FESTIVAL D’AVIGNON. « L’ADDITION », VOUS AVEZ DIT BRITISH ?

77e FESTIVAL D’AVIGNON. L’Addition – Conception, texte et mise en scène : Tim Etchells – Spectacle itinérant du 7 au 25 juillet à 20h.

Depuis plusieurs années déjà le Festival d’Avignon inclut dans sa programmation un spectacle itinérant présenté dans une quinzaine de villages des environs mais aussi au centre pénitentiaire du Pontet et à Avignon même pour le CCAS en entrée libre.

L’objectif est évidemment d’élargir le public du Festival et de le faire mieux connaître aux populations environnantes qui le voient souvent de loin, qui s’aventurent parfois à quelques spectacles du « Off » mais qui hésitent à mettre un pied dans le « In » qui reste un peu mystérieux et qui n’est populaire que jusqu’à un certain point. Il s’agit aussi tout simplement de faire découvrir le théâtre à ceux qui en sont privés ou qui s’en sont privés.

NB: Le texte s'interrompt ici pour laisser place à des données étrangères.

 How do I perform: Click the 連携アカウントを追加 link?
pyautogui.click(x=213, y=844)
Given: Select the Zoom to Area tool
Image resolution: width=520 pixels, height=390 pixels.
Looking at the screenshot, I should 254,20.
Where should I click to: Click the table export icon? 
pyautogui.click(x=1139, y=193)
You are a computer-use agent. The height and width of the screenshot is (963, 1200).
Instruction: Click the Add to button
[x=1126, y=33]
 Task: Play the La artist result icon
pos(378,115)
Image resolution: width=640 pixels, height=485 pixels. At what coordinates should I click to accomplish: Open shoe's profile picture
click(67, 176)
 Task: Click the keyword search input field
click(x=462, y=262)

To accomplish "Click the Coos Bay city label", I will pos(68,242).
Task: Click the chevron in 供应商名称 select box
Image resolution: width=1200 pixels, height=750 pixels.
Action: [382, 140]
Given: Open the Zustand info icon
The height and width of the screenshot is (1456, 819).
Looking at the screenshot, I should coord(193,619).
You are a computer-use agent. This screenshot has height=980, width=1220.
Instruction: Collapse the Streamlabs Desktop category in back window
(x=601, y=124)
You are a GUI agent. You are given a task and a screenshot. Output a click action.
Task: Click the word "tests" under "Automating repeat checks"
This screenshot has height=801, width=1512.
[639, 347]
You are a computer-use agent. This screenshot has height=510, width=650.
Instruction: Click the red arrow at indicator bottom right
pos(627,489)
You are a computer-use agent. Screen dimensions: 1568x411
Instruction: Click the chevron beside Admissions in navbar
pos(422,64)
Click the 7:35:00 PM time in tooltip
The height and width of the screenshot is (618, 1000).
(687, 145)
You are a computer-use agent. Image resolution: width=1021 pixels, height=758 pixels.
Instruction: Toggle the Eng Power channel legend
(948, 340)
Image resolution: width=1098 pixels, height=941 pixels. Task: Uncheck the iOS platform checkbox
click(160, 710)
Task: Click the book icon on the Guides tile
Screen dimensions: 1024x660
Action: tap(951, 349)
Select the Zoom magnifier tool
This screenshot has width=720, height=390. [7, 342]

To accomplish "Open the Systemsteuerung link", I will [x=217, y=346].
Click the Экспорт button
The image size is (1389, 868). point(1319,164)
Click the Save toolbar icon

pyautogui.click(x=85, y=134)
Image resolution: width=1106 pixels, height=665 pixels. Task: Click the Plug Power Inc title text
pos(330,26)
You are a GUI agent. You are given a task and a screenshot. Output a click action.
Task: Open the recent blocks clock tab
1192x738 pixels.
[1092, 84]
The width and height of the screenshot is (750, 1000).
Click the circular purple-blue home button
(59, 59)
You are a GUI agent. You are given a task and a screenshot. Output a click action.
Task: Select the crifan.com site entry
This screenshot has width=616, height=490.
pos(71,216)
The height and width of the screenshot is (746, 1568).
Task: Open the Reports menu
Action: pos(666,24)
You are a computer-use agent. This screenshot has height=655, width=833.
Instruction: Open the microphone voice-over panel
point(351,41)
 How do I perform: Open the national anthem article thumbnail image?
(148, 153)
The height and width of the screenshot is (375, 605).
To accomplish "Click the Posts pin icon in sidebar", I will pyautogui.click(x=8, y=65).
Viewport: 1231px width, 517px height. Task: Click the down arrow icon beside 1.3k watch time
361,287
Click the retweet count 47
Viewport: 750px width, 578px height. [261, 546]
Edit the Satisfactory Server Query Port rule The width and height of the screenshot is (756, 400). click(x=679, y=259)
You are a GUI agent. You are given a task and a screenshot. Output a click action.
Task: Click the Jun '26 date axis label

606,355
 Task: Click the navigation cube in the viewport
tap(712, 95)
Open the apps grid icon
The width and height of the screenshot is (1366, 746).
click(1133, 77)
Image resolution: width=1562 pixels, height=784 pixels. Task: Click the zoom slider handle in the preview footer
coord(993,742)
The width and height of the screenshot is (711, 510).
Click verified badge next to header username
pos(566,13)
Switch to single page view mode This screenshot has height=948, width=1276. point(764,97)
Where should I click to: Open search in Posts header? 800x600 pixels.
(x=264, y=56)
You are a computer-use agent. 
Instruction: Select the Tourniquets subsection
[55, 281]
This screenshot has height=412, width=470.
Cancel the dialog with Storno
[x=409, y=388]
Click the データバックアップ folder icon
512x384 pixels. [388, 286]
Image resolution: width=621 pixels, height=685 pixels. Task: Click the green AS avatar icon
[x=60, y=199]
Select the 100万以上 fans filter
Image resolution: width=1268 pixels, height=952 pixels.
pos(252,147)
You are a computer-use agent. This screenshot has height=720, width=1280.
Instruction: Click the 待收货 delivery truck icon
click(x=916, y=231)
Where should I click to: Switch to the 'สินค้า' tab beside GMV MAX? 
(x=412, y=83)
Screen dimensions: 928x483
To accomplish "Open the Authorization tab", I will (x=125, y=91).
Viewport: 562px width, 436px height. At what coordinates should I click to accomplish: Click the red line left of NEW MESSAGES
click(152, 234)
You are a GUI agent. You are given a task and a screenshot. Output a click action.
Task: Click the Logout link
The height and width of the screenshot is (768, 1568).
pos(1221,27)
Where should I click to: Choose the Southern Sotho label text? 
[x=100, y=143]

En cette soirée du 17 juillet c’est à Rochefort-du-Gard que le théâtre a installé ses tréteaux dans un complexe sportif. Le Festival ne prévoit pas de navette au départ d’Avignon et c’est bien volontaire, c’est la population de Rochefort qui est conviée en priorité au spectacle. Le public est visiblement local, il s’agit d’un spectacle de village au bon sens du terme, comme un bol d’air frais loin de la fièvre avignonnaise. Nous avons droit à un petit discours d’accueil de l’édile local qui promet le verre de l’amitié à la fin du spectacle, ce qui réjouit Tiago Rodrigues, présent ce soir-là pour assister au spectacle et peut-être aussi pour fuir Avignon et découvrir un nouveau public.

Le spectacle proposé cette année est une création du metteur en scène anglais Tim Etchells acoquiné pour l’occasion avec le duo franco-britannique « Bert et Nasi » – Bertrand Lesca et Nasi Voulsas – qui mêlent dans leurs spectacles performance, danse et théâtre. Un spectacle itinérant qui, par définition, peut se jouer n’importe où et n’importe quand, seuls suffisent une table, une chaise, un verre, une nappe, des couverts et une bouteille de vin.

Nous découvrons ce duo atypique, un français et un anglais à l’accent presque caricatural, qui nous explique dans un flegme et un humour très britanniques que la pièce sera très compliquée, d’ailleurs à Avignon « tous les spectacles sont compliqués ». En fait l’affaire est simple, on est dans un restaurant et un client s’attable et commande du vin, le serveur fait mine de remplir le verre – la bouteille étant vide – et le fait largement déborder à la surprise du client. En catastrophe il éponge la table et empaquète tout dans la nappe. Puis le client devient serveur et inversement et on recommence la scène nombre de fois avant de se demander qui va payer l’addition.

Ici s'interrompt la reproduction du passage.